Un’intera impronta di una mano, risalente a circa 4000 anni fa, è stata individuata sotto la base di una cosiddetta “casa dell’anima” conservata presso il Fitzwilliam Museum di Cambridge. La scoperta è stata effettuata durante i lavori di allestimento della mostra “Made in Ancient Egypt”, che si terrà dal prossimo 3 ottobre al 16 aprile 2026.

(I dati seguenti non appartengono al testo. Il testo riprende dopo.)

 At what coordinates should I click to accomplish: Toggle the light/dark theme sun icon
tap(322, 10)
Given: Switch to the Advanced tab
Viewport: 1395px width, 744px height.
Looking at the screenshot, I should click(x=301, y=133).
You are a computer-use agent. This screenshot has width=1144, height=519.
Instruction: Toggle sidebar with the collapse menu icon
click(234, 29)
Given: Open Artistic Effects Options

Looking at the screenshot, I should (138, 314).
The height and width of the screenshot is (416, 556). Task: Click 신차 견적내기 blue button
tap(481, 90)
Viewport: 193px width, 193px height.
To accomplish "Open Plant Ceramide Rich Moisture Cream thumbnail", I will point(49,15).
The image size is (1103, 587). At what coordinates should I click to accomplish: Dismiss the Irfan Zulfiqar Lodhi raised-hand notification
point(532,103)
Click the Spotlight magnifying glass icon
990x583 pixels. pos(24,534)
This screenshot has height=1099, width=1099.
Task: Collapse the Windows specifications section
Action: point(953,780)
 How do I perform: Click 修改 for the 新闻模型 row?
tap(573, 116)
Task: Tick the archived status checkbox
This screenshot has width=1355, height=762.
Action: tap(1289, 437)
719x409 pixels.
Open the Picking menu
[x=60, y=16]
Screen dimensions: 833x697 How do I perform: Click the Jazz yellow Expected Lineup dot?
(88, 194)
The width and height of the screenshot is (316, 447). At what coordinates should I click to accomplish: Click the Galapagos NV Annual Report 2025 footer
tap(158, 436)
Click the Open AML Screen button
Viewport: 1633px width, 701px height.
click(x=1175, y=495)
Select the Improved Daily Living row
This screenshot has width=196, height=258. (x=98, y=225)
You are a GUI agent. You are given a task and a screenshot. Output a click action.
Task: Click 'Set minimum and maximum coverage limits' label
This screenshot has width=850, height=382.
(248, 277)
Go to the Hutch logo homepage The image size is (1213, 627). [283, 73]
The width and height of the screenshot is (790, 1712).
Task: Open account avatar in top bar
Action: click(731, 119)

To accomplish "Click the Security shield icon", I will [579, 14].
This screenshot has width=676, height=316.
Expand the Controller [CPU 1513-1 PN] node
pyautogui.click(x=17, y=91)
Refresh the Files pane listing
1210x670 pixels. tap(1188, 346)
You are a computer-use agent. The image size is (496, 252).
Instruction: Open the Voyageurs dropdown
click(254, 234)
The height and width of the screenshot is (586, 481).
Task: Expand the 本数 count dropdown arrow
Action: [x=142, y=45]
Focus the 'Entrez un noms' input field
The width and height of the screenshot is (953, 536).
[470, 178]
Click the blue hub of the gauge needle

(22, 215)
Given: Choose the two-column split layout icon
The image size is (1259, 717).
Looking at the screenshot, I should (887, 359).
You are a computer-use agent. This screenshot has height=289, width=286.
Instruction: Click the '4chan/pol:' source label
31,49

Le case delle anime sono modellini in argilla o terracotta che riproducono abitazioni, spesso a più piani e corredate di cortili. Questi oggetti venivano posti all’imbocco dei pozzi funerari tra il Primo Periodo Intermedio e il Medio Regno; in particolare, l’esemplare del Fitzwilliam Museum risale alla XII dinastia e proviene da Deir Rifa, nel Medio Egitto. La loro funzione è ancora dibattuta, ma potrebbero rappresentare la casa del defunto in vita, un luogo per l’anima, in sostituzione delle cappelle funerarie, o un contenitore per le offerte di cibo, tanto è vero che nei cortili sono spesso raffigurati pani, carni e ortaggi.
Trovare un’impronta su un reperto in materiale plastico non è così raro, ma lo è di più che si conservino le impressioni di tutte le dite. In questo caso, possiamo vedere l’impronta della mano sinistra dell’artigiano che realizzò l’oggetto, lasciata nell’argilla prima dell’essiccazione al sole e la cottura.